Effectivement, je ne veux pas juste qu’un produit soit écologique, je veux qu’il soit esthétique, design. Je choisis mes fournisseurs avec soin pour cela. L’idée est d’avoir des objets qui durent une vie. Je suis passionnée par l’art, et j’aurais adoré étudier le design. J’observe que nos intérieurs sont envahis par le packaging et par ailleurs, qu’une esthétique minimaliste a aussi une fonction pratique, elle impacte et facilite l’utilisation du produit.  

En créant votre propre marque et donc votre propre gamme de produits, vous devez créer un lien de confiance fort avec votre clientèle, une identité de marque très solide. Sur quoi repose-t-elle ? Avez-vous pensé à utiliser un label (B Corp, Bio…) ? 

Nous avons démarré par un crowdfunding qui a généré beaucoup d’articles de presse qui nous ont permis de nous faire comprendre, connaître et de communiquer nos valeurs. Mais cette confiance repose principalement sur le goût des produits et la transparence : le nom des producteurs est noté sur l’étiquette, le plus souvent nous n’avons pas d’intermédiaires. 

Pour le moment, nous n’avons pas le temps ni l’énergie pour nous lancer dans l’obtention d’un label, mais c’est une option que je pourrais considérer par la suite. 

Vous venez de la mode, vous vous lancez dans le commerce de détail alimentaire, comment avez-vous fait pour comprendre les spécificités de ce secteur ? 

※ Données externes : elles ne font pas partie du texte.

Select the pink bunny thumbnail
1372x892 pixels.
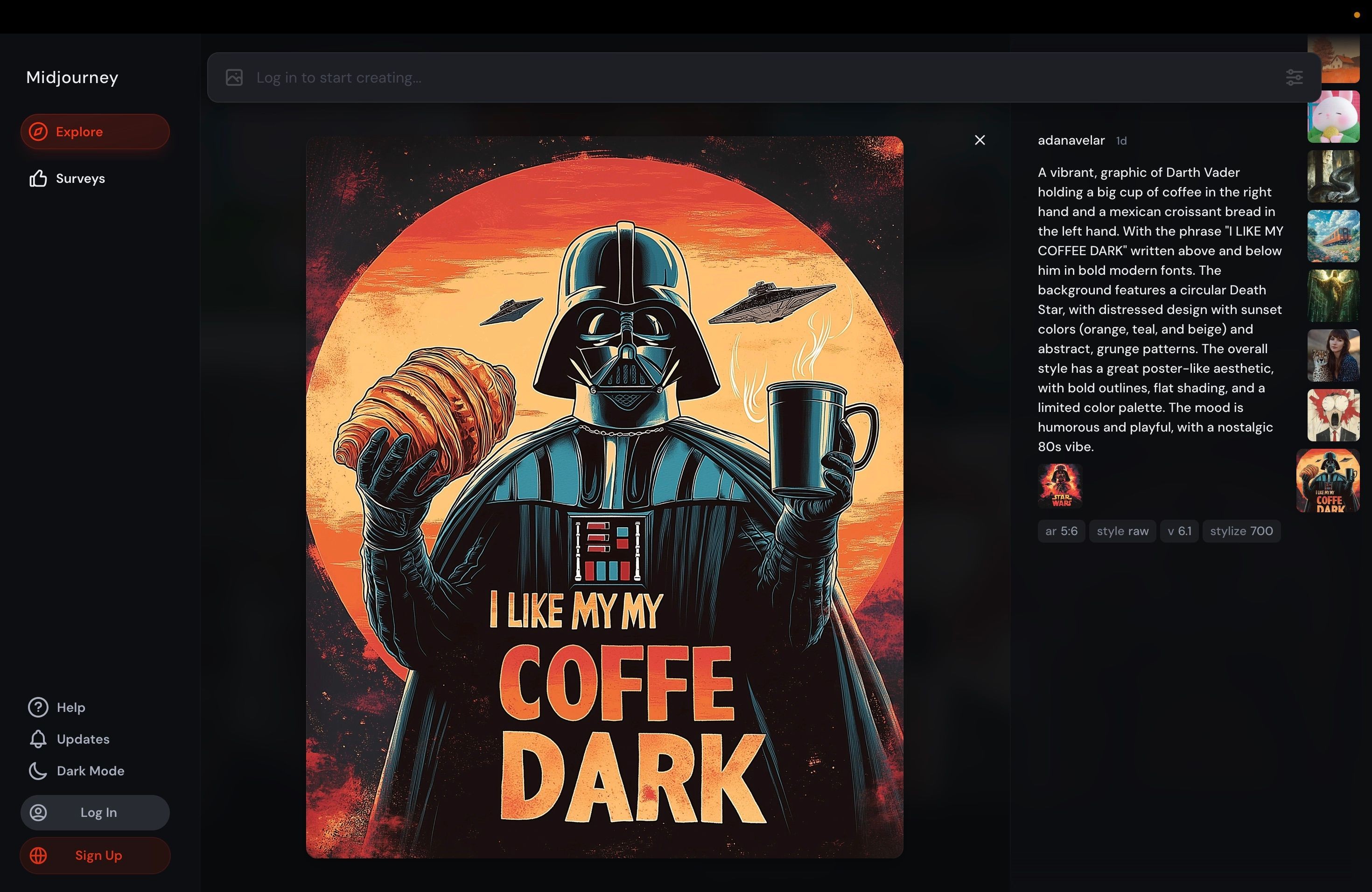pos(1333,116)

Je n’ai pas voulu faire l’erreur de transposer les éléments d’un secteur à un autre. Je ne connaissais rien à ce domaine, J’ai donc voulu comprendre mon client, sa manière de consommer. J’ai beaucoup observé : les marchés, les magasins, j’ai discuté avec les vendeurs, réfléchi à quelle solution je serais moi-même prête à adopter et je me suis dit que d’autres personnes pourraient adhérer à la démarche. En parallèle, j’ai aussi lu beaucoup d’études et de statistiques !  

J’ai sondé mes amis, il y a aujourd’hui une série d’outils pour recueillir l’opinion d’une centaine de personnes facilement. Instagram est aussi un réseau précieux de veille concurrentielle, pour savoir si un concept existe. Enfin, j’ai pris le temps d’aller voir des producteurs, pour comprendre dans quels cas et pour quels produits les consommateurs citadins étaient prêts à prendre la route pour acheter chez eux. 

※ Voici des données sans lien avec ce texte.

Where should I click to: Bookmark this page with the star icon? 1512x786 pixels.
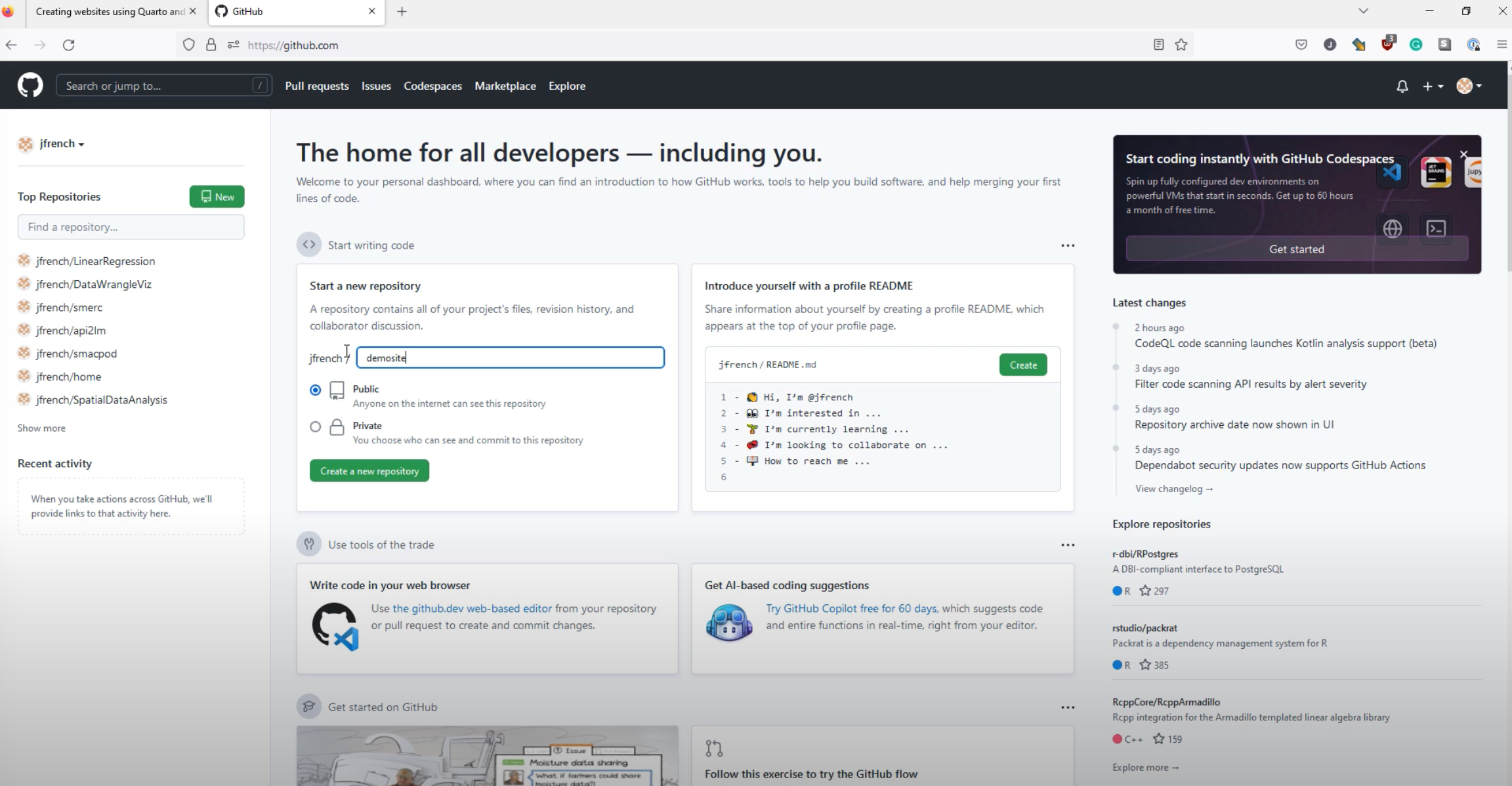click(1181, 45)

Organy marque-enseigne durable

Dans ce lancement, quel défi a été le plus exigeant pour vous : local, business-plan, financement ?  

Le plus épuisant c’était d’être en parallèle sur plusieurs dossiers, et de devoir répondre à des attentes multiples d’un coup : fournisseurs, investisseurs, partenaires institutionnels… L’opérationnel m’a pris un temps fou, alors que j’avais pourtant réalisé une levée de fonds. J’aurais pu m’entourer de collaborateurs plus tôt, au lieu de tout faire moi-même avant l’ouverture. Et j’ai trouvé que les soutiens publics dans le domaine étaient plutôt timides. 

Les épiceries participatives sont légion, avez-vous envisagé le concept d’une épicerie citoyenne (tenue par des habitants d’un quartier, associative) ? 

Non, car je voulais créer de l’emploi et de l’emploi qualifié. Les projets associatifs ne permettent pas le niveau de professionnalisme que je souhaitais atteindre, et touchent souvent uniquement des personnes déjà informées et conscientisées aux problématiques de la consommation responsable. Or je voudrais atteindre un maximum de personnes, garantir un service et des informations parfaites sur les produits, avoir des vendeurs qualifiés qui connaissent nos clients.  

En quoi l’aide de GENILEM est-elle précieuse pour vous ? 

Je suis seule à la tête de ma structure. J’ai bien sûr des amis dans l’entrepreneuriat, des investisseurs mais la conversation peut être biaisée. Avec Cyril, mon coach GENILEM, j’ai une discussion franche et structurée, comme lorsqu’on va voir un psy. Quelque fois j’ai l’impression que tout est confus et en échangeant, j’arrive à poser des choses. Une fois que l’entreprise sera structurée, GENILEM offrira aussi un réseau précieux. 

Quels sont vos prochains défis ? 

Nous avons besoin de grandir: il nous faut prendre en main le développement de notre site web pour augmenter la distribution sans réaliser d’investissements trop importants. Mon autre souci c’est l’approvisionnement, nous devons achalander plus rapidement.